■ Task to carry out ■
Give every entry below again, exactly as written, and skip the images.
+ + +
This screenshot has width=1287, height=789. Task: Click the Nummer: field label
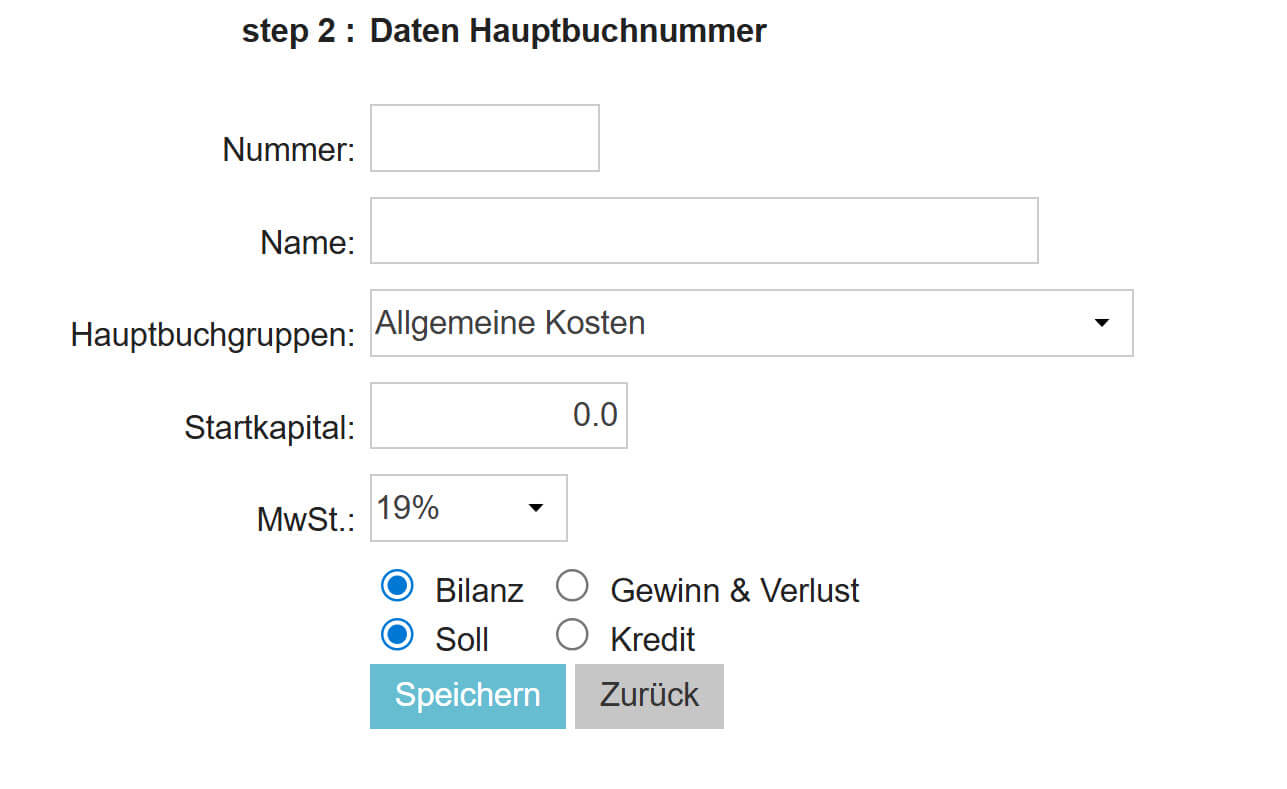288,151
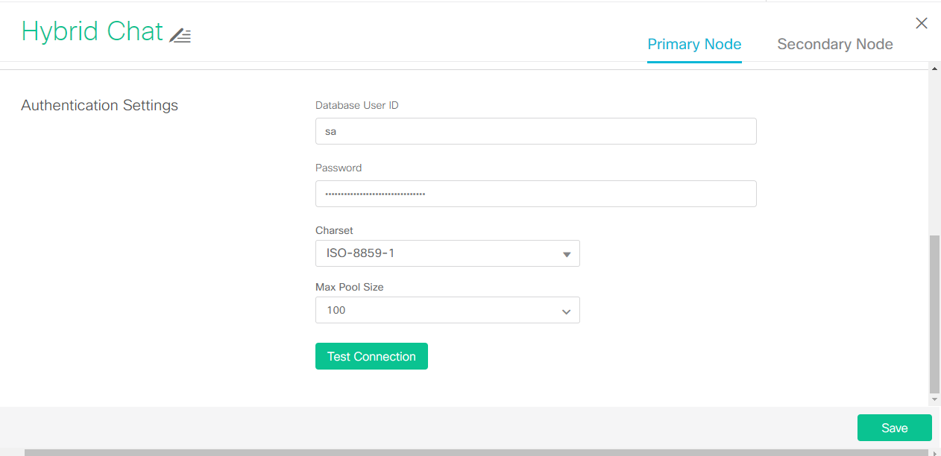Switch to the Primary Node tab
941x456 pixels.
click(694, 44)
+ + +
■ Written answer ■
This screenshot has width=1287, height=789. Task: Click the Nummer: field label
288,151
Switch to the Primary Node tab
941x456 pixels.
click(694, 44)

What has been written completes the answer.